How to write the loop robustly

如何稳健地编写循环

Note the double-quoting of the string passed to echo, and the embedded arithmetic expansion that combines reporting the current value of $cwith incrementing it afterwards ($((c++))).

请注意传递给 的字符串的双引号echo，以及将报告的当前值$c与之后递增 ( $((c++)))相结合的嵌入式算术扩展。

If the iteration values are known in advance:

如果预先知道迭代值：

# Simply use an unquoted, space-separated list (the indiv. elements may be quoted, however).
c=0; for i in 1 2 3 4; do echo "iteration: $((c++)) :$i:"; done

# Alternative, with an array:
vals=( 1 2 3 4 )
c=0; for i in "${vals[@]}"; do echo "iteration: $((c++)) :$i:"; done

# If the iteration values form a range of numbers, you can also use
# brace expansion (`for i in {1..4}...`) or, better for larger ranges
# and required for variable-based endpoints, a C-style loop (`for ((i=0;i<4;++i))...`)

If the iteration values are NOT known in advance:

如果事先不知道迭代值：

Using forto loop over lines of input is ill-advised, because the use of an unquoted expansion would require you to deal with possibly unwanted word-splitting and globbing, and because the entire input must be read into memory as a whole before the loop starts.
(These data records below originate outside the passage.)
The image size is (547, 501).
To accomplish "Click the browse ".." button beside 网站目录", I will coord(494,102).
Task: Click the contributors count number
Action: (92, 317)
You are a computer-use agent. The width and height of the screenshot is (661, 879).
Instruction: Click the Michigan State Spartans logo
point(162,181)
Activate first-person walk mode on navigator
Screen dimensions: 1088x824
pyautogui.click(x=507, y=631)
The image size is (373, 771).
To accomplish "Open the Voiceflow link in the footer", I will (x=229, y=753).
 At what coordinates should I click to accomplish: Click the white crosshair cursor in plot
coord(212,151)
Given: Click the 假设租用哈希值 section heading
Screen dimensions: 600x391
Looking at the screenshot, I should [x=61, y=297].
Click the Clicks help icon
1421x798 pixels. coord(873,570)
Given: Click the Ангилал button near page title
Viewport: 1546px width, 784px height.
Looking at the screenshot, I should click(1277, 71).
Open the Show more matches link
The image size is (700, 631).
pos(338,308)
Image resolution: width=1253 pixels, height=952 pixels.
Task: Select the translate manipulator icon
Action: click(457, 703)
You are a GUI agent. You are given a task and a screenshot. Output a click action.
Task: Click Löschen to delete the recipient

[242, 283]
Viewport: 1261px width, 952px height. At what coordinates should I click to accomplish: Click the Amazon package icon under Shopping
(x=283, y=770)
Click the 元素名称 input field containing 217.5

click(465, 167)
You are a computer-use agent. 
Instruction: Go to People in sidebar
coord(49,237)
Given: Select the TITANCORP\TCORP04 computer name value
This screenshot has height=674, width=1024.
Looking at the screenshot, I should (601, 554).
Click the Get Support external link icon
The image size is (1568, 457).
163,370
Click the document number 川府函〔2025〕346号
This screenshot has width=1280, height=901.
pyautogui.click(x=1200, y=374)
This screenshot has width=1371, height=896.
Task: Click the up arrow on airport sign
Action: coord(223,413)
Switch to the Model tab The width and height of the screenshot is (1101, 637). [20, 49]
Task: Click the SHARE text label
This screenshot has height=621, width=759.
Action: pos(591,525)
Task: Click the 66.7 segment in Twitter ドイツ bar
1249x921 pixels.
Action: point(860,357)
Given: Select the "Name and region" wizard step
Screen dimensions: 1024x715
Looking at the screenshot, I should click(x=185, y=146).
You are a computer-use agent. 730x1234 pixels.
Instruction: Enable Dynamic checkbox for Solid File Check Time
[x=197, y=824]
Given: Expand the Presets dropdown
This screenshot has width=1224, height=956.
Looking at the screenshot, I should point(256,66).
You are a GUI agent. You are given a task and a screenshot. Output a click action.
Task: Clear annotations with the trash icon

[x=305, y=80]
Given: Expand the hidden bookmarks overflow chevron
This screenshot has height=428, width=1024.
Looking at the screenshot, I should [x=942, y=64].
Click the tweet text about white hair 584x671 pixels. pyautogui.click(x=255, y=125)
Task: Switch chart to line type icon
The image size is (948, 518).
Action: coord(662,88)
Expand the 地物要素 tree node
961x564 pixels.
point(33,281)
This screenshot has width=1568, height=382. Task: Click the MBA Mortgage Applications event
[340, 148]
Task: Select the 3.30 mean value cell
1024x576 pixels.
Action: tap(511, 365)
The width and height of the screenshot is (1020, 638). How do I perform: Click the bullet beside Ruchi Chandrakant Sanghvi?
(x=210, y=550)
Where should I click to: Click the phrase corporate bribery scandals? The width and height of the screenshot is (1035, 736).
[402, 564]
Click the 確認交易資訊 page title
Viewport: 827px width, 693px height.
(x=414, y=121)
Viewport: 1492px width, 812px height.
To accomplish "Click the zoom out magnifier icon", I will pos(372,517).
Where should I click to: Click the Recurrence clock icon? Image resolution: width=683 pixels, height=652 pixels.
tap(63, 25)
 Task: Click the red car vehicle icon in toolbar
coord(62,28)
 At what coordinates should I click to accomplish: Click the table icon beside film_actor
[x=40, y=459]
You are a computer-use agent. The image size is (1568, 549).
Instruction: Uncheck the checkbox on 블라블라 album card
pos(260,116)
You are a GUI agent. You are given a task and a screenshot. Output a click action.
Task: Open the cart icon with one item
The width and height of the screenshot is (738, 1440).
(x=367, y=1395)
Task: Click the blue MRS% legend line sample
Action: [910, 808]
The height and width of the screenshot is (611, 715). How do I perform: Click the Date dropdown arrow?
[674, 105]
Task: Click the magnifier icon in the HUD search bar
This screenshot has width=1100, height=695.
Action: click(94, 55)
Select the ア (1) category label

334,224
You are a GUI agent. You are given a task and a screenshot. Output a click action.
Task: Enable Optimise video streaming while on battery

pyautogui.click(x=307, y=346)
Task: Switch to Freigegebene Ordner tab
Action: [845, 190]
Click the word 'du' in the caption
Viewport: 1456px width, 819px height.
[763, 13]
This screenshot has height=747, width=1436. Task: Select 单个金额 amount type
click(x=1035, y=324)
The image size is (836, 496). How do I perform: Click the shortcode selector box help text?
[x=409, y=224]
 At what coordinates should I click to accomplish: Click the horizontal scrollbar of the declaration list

使用for循环输入的行是不明智的，因为使用不带引号的扩展将需要您处理可能不需要的分词和通配符，并且因为必须在循环开始之前将整个输入作为一个整体读入内存.

A whileloop to which the lines are provided via stdin is the better choice (<<<is a here-string, a string that is passed via stdin):

甲while向其中通过stdin提供的线环是更好的选择（<<<是一个下面的字符串，即通过stdin传递字符串）：

c=0; while IFS= read -r i; do echo "iteration: $((c++)) :$i:"; done <<<$'1\n2\n3\n4'

readreads line by line, and -rcombined with IFS=(disabling word-splitting by setting it to the null string) ensures that each line is read in full, as-is.
Note that by prepending IFS=?directly to read, its value is localized to that command, without changing the current shell's $IFSvalue - this is a generic mechanism in POSIX-compatible shells.

read逐行读取，并-r结合IFS=（通过将其设置为空字符串来禁用分词）确保按原样完整读取每一行。
请注意，通过IFS=?直接添加到read，其值被本地化为该命令，而不会更改当前 shell 的$IFS值 - 这是POSIX 兼容 shell 中的通用机制。